How can I return None in a function that has return type?

Question

I have below code:

#include<iostream>
#include <vector>
using namespace std;
template<class T>
class Stack
{
private:
    vector<T> stack;

public:
    T Pop()
    {
        if (stack.size()!=0)
        {
            T temp;
            temp=stack[stack.size()-1];
            stack.erase(stack.begin()+stack.size()-1);
            return temp;
        }
        else
                   //return nothing
                   ^^^^^^^^^^^^^^^^
                   //How i can do above by code    
    }

In pop function: I want if stack.size==0; Pop function return nothing

How I can do it?

Answer 1

This is basically a question of how to handle non-total functions—functions that are not necessarily defined for all possible inputs. There are many ways to go about it, though none of them is type-safe:

1. Have two separate functions for retrieving and erasing the top element of the stack, much like std::stack::top() and std::stack::pop().

2. Use a reference parameter and return a bool indicating whether an element was returned:

   bool pop(T& value) {
     if (stack.empty())
       return false;
     value = stack.back();
     stack.pop_back();
     return true;
   }
   

   The caller can write:

   T value;
   if (stack.pop(value)) {
     use(value);
   }
   

3. Return a boost::optional<T>.

4. Return a default-constructed T instance. This requires that T be default-constructible, which is already imposed by some std::vector member functions.

5. Throw an exception, documenting that a precondition was violated.

6. Leave the behaviour of popping an empty stack undefined.

I recommend #1, #2, or #3, depending on preference and what fits best with the surrounding code.

Answer 2

You probably still want to do the same way as std::stack that to split into std::stack::top and std::stack::pop. You don't want to pop to return a value.

Here is the explaination from http://cpptruths.blogspot.com.au/2005/10/why-does-stdstackpop-returns-void.html

http://www.sgi.com/tech/stl/stack.html explains

[3] One might wonder why pop() returns void, instead of value_type. That is, why must one use top() and pop() to examine and remove the top element, instead of combining the two in a single member function? In fact, there is a good reason for this design. If pop() returned the top element, it would have to return by value rather than by reference: return by reference would create a dangling pointer. Return by value, however, is inefficient: it involves at least one redundant copy constructor call. Since it is impossible for pop() to return a value in such a way as to be both efficient and correct, it is more sensible for it to return no value at all and to require clients to use top() to inspect the value at the top of the stack.

std::stack < T > is a template.

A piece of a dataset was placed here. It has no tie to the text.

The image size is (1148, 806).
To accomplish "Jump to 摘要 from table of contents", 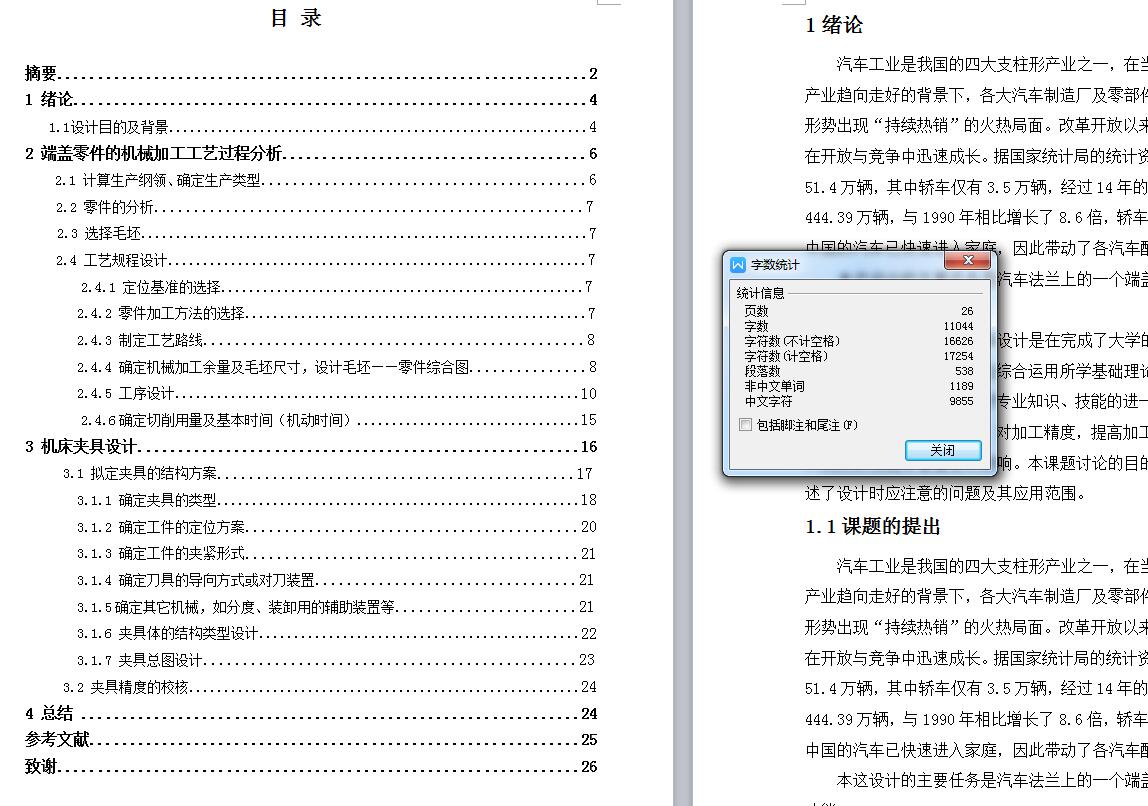I will pyautogui.click(x=42, y=73).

If pop() returned the top element, it would have to return by value rather than by reference as per the of above explanation. That means, at the caller side it must be copied in an another T type of object. That involves a copy constructor or copy assignment operator call. What if this type T is sophisticated enough and it throws an exception during copy construction or copy assignment? In that case, the rvalue, i.e. the stack top (returned by value) is simply lost and there is no other way to retrieve it from the stack as the stack's pop operation is successfully completed!

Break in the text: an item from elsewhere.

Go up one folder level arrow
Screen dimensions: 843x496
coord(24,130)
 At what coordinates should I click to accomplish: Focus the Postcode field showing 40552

The practice way is to use pop(), top(), empty() together:

T top()
{
   return stack[size()-1];
}

void pop()
{
   stack.erase(stack.begin()+stack.size()-1);
}

usage:

if (!stack.empty())
{
    T t = top();
    pop();
}

Answer 3

You can also do something like declare the pop method as void or even better, bool to get the status of the operation and pass the T type as an argument by reference in order to store the result in it:

bool Pop (T& item)
{
    if (stack.size() != 0)
       {
           // your code
           item = temp; // you can even use item instead of temp from the begining

           return true;
       }
    return false;
}

Answer 4

Here's one way of doing this. The idea is to package a Boolean flag together with the result in a tuple. The flag indicates whether there is a result or not. Notice though that the current implementation requires T to be default constructible.

template<class T>
class Stack
{
private:
    std::vector<T> stack;

public:
    typedef std::tuple<bool, T> return_t;

    void Push(const T& t)
    {
        stack.push_back(t);
    }

    return_t Pop()
    {
        if (stack.size()!=0)
        {
            T temp;
            temp=stack[stack.size()-1];
            stack.erase(stack.begin()+stack.size()-1);
            return std::make_tuple(true, temp);
        }
        else
            return std::make_tuple(false, T());
    }
};
int main()
{
    Stack<int> my_stack;
    bool has_result;
    int result;

    my_stack.Push(5);
    std::tie(has_result, result) = my_stack.Pop();
    std::cout << "has result = " << has_result << "\n";
    std::cout << "result = " << result << "\n";

    std::tie(has_result, result) = my_stack.Pop();
    std::cout << "has_result = " << has_result << "\n";
}

Answer 5

There are a couple of alternatives. One is to return an instance of T constructed with the standard constructor:

return T();

Another way would be to return a special sentinel wrapper object, that can be implicitly converted to T, and have a comparison operator so the user can check it.